Al contrario tante attività, con finalità molto meno edificanti rispetto alla ricerca in tema di salute, non hanno (lecitamente o illecitamente, qui non importa) trovato gli stessi ostacoli. Allora non vorremmo che, anche con l’AI Act, si penalizzassero attività svolte a fin di bene (i cui attori, tipicamente, sono più portati al rispetto rigoroso delle regole) mentre nelle maglie, pur strette, della legge possano filtrare attività illecite. Anche a causa di comportamenti degli stessi soggetti che la legge vorrebbe tutelare: l’uso odierno che la gente fa dei social, di WhatsApp ad esempio, dove dati sensibili, che la legge tutela in maniera stringente, vengono messi alla mercè del mondo intero.

Verifiche necessarie

La seconda riflessione impatta uno dei settori applicativi ma a più alto rischio intrinseco: tutti i sistemi di intelligenza artificiale in sanità sono, al contempo, tecnologie sanitarie e come tali bisogna valutarli attentamente prima di adottarli.

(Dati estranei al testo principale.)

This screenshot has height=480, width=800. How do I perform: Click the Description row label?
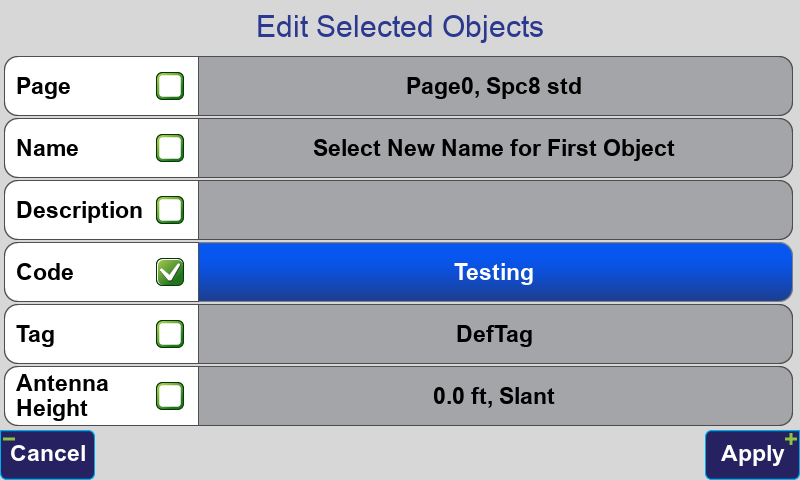(x=79, y=210)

Ancora oggi non solo non abbiamo risultati univoci sul miglioramento dell’outcome di salute determinato dall’uso di tale tecnologia, né sono disponibili report completi di Hta, ma non è neanche chiaro come questi prodotti debbano essere misurati e, dunque, valutati. Che anche l’intelligenza artificiale debba essere sottoposta ad attente verifiche ce lo dimostra, altresì, quanto accaduto con l’applicazione oggi più famosa, ChatGpt, che dopo un hype ai limiti dell’isteria ha iniziato a mostrare numerose falle ed errori, fino ad arrivare a quelle che, gli sviluppatori di intelligenza artificiale generativa, definiscono allucinazioni.

Il perimetro di sicurezza

In conclusione, a detta di molti, l’intelligenza artificiale determinerà l’avvento della quarta rivoluzione industriale: occorrerà non solo fissare le regole, normative e tecniche, perché questi sistemi non ledano i diritti dei singoli (l’AI Act è un passo in tal senso), ma soprattutto il perimetro di sicurezza perché questa possa portare benefici reali su larga scala senza mettere a repentaglio la coesistenza sociale. Le preoccupazioni dei milioni di posti di lavoro a rischio, anche nel settore sanitario, non possono trovare sollievo soltanto dalla promessa, vagheggiata da imprenditori e sviluppatori di intelligenza artificiale, di un mondo in cui si lavorerà “per hobby”, a fronte di un ulteriore concentrazione di risorse economico-finanziarie e potere anche superiore agli stessi Stati. In tal senso servirà ben più di un AI Act, per ridefinire alla base le dinamiche politiche, economiche e sociali in cui cittadini, imprese big tech e Stati dovranno coesistere.